FBI says bin Laden driver didn't cooperate

CUBA Salim Hamdan initially did not volunteer details about bin Laden's inner circle or the operations of al-Qaida, agents said as they testified in the fourth day of the Guantanamo prisoner's war crimes trial.

"I thought he might have been holding back," said FBI special agent Craig Donnachie, who questioned Hamdan in Afghanistan in January 2002. "For somebody who was so close to bin Laden, there was more there I didn't get with my three days with him."

The defendant is charged with aiding terrorism and conspiracy in the first U.S. war crimes trial since World War II. He faces up to life in prison if convicted. Prosecutors have sought to portray him as an active member of al-Qaida while the defense claims that Hamdan was a low-level employee.

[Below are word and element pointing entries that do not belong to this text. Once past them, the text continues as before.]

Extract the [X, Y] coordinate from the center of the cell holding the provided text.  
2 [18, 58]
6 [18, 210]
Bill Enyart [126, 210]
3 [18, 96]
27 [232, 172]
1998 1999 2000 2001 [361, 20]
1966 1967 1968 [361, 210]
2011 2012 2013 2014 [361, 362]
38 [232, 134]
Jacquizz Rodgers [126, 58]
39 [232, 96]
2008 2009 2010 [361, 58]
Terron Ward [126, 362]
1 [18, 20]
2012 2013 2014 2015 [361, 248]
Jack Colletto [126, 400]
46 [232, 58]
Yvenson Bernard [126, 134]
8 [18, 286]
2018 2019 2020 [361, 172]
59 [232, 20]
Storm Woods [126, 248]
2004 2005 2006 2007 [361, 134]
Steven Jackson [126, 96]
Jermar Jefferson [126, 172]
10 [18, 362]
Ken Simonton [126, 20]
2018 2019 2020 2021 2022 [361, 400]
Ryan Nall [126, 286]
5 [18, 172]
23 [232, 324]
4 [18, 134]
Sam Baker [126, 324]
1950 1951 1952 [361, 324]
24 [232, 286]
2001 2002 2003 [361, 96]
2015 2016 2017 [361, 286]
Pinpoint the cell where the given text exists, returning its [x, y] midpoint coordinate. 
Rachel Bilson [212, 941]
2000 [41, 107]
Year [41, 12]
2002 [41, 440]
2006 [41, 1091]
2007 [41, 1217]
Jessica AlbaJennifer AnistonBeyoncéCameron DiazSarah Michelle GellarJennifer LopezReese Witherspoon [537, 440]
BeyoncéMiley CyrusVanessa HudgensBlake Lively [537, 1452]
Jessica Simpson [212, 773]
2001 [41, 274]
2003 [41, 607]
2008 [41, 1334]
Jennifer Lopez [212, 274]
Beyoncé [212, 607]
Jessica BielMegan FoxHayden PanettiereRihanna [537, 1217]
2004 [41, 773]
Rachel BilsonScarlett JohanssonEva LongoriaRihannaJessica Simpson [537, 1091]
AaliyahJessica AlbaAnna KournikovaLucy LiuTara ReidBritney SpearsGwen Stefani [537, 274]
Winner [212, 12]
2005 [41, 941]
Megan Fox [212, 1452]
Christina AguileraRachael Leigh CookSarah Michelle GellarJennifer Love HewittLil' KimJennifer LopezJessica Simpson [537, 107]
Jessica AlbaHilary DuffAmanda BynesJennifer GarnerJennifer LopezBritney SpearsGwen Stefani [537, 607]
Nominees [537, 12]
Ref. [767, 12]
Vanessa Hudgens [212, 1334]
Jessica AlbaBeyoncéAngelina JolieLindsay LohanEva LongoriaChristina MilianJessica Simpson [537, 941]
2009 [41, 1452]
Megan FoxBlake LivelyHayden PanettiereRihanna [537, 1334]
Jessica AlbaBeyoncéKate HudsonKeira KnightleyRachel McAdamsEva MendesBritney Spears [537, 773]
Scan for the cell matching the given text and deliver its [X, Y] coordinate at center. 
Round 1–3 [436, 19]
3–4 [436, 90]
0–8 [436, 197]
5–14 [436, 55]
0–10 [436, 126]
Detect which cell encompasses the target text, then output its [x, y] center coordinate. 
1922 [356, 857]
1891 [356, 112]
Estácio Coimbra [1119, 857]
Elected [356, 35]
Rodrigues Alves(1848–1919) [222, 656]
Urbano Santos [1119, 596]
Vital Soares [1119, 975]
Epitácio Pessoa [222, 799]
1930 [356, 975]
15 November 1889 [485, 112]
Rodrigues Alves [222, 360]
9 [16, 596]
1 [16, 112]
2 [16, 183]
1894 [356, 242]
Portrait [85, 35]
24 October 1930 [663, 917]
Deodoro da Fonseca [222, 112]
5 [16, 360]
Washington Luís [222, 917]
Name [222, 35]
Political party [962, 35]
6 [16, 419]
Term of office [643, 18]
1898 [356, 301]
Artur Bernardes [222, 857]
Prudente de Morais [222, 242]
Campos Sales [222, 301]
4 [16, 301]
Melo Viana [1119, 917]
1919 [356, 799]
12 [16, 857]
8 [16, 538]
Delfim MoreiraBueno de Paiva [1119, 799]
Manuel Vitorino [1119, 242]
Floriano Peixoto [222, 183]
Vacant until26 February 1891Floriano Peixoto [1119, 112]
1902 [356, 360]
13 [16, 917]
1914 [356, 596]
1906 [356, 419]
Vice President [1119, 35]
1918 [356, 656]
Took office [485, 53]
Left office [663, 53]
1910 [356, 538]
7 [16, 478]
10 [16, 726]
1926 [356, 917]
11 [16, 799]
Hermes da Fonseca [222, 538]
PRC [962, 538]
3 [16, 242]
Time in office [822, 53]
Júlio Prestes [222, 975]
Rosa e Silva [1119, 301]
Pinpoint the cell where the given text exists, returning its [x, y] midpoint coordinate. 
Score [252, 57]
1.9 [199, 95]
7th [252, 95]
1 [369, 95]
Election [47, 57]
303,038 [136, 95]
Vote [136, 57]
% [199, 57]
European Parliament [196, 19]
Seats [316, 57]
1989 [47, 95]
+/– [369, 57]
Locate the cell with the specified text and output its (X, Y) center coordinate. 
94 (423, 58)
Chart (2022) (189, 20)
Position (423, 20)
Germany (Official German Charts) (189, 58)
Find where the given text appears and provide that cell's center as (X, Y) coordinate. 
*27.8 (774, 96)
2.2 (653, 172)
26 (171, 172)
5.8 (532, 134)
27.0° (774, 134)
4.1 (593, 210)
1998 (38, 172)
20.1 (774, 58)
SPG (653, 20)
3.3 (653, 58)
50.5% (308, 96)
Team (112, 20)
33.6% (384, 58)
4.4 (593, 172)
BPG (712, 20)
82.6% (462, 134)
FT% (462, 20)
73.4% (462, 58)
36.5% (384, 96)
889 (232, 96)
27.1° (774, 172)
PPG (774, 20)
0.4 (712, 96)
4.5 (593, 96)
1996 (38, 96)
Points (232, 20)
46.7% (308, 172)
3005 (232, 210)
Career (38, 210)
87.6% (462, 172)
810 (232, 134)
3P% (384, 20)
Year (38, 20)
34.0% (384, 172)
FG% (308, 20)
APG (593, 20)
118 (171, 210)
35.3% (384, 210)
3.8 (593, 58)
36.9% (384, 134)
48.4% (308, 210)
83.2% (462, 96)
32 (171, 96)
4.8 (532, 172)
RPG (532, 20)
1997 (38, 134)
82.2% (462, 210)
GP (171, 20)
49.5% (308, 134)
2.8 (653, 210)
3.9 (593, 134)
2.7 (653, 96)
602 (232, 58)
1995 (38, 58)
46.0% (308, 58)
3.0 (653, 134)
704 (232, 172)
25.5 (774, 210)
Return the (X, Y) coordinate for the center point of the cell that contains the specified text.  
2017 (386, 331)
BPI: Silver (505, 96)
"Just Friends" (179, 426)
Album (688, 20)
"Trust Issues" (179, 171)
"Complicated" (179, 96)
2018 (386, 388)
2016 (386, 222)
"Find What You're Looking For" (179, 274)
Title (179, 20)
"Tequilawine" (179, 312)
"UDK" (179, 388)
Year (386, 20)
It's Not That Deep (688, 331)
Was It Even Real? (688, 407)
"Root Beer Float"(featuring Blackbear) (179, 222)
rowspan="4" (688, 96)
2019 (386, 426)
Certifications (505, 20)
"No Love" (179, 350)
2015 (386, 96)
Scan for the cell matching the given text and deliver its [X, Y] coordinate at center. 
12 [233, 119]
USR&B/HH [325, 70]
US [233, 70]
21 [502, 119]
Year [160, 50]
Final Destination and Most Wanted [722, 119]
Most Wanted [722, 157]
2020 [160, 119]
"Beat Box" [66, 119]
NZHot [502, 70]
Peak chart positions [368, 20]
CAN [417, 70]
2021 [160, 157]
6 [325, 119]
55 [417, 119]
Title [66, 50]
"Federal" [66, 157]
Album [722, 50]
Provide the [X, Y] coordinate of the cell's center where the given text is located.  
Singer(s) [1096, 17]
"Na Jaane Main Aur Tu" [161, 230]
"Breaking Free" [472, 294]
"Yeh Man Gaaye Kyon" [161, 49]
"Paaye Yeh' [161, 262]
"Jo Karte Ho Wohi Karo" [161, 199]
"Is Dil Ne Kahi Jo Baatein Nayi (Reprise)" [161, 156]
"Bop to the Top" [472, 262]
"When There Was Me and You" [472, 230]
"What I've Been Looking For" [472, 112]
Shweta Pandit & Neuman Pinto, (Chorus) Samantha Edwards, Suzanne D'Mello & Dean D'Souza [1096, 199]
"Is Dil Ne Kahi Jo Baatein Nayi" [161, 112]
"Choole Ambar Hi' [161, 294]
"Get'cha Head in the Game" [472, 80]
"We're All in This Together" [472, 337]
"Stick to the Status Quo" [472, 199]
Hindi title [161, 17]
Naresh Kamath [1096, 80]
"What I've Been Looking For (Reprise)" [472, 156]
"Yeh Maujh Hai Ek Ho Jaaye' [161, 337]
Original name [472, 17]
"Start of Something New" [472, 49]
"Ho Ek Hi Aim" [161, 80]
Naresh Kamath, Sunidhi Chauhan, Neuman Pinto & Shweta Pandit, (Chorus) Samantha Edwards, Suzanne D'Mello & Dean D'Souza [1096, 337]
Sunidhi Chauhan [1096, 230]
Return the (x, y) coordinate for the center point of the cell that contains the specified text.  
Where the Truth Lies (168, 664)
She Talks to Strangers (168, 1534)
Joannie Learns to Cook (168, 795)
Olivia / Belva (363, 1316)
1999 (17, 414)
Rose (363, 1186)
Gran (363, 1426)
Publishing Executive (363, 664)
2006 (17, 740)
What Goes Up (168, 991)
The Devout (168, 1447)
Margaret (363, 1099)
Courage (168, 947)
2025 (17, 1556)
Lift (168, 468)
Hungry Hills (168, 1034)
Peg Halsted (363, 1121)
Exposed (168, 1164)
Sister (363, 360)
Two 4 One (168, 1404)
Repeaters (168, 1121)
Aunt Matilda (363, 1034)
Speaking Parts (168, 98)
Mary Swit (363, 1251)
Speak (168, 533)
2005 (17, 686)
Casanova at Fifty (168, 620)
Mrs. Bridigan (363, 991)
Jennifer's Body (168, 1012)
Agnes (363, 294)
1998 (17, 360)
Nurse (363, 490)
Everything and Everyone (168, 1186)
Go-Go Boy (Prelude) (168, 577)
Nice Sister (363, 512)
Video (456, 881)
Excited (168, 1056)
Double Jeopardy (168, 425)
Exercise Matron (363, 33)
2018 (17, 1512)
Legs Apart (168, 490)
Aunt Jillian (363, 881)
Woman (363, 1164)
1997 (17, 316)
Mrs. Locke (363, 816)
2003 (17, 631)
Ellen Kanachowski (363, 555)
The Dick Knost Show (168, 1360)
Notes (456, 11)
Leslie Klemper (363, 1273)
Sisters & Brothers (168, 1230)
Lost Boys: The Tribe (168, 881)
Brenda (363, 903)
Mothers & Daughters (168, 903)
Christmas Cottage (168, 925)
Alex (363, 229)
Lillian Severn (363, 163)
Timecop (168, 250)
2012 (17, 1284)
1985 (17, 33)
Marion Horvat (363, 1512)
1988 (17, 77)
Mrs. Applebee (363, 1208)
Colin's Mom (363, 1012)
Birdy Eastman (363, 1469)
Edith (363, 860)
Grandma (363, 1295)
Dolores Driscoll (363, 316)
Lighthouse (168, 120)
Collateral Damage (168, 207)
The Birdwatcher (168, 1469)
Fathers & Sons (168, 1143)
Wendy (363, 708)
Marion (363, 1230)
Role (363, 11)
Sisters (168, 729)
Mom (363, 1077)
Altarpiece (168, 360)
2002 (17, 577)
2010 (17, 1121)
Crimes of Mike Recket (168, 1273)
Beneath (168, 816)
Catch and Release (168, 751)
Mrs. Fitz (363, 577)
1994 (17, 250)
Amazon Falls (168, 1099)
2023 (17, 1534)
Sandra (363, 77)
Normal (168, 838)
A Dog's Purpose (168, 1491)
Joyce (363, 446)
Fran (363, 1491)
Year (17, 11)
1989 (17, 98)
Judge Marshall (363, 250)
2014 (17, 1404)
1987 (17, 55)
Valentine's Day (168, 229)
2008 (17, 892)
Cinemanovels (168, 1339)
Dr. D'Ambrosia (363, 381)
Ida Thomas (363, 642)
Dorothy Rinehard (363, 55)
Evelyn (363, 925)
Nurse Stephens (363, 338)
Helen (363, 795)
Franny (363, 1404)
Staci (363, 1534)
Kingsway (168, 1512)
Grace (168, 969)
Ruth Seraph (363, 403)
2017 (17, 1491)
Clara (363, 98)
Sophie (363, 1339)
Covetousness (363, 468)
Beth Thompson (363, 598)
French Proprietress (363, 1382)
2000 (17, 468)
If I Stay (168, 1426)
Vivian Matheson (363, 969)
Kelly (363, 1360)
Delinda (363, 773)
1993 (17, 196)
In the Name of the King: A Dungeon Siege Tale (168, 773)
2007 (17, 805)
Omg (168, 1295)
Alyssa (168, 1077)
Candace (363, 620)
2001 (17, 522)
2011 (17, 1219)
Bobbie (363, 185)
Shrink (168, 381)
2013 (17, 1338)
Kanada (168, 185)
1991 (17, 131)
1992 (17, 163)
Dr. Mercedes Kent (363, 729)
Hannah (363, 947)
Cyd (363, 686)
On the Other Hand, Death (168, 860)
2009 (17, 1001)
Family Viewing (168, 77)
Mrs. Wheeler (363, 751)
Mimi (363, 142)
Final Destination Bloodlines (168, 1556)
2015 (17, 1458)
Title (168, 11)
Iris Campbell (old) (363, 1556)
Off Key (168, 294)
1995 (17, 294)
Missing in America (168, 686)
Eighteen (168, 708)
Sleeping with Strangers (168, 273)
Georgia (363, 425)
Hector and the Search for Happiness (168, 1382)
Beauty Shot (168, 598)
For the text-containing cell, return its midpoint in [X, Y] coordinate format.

The FBI agents testifying for the prosecution said the Yemeni prisoner, who has been held at Guantanamo since May 2002, eventually provided with details about bin Laden's travel routes and associates. But prosecutors said his assistance was so late that it was of little value.

Hamdan was captured at a roadblock in Afghanistan in November 2001. Two months later, he acknowledged his links to the al-Qaida chief and led U.S. agents on a tour of bin Laden's abandoned compounds and guesthouses in the southern city of Kandahar, officials said.

Stewart Kelley, an FBI agent who interrogated Hamdan at Guantanamo, said Hamdan cut a session short in February 2003 without answering all his questions. He felt that may have deprived authorities of new leads.

"It could have given us more avenues to investigate," Kelley told jurors. "We really could have branched out."

Another FBI agent, Omar Barghouty, said Hamdan has agreed to testify against another Guantanamo prisoner, Abd al-Rahim al-Nashiri, at his upcoming trial. He will say that he overheard al-Nashiri, who is accused of helping organize the 2000 attack on the USS Cole, admit to the crime, he said.

Donnachie said that in his interrogations Hamdan confessed to attending an al-Qaida training camp, where he learned to use an AK-47 and other weapons in the late 1990s, but decided he did not want to become a fighter.

"He just wanted to go back to the guesthouse and be with his family," he said.

The trial, which began Monday, is expected to take three to four weeks. The U.S. says it plans to prosecute about 80 Guantanamo prisoners for war crimes.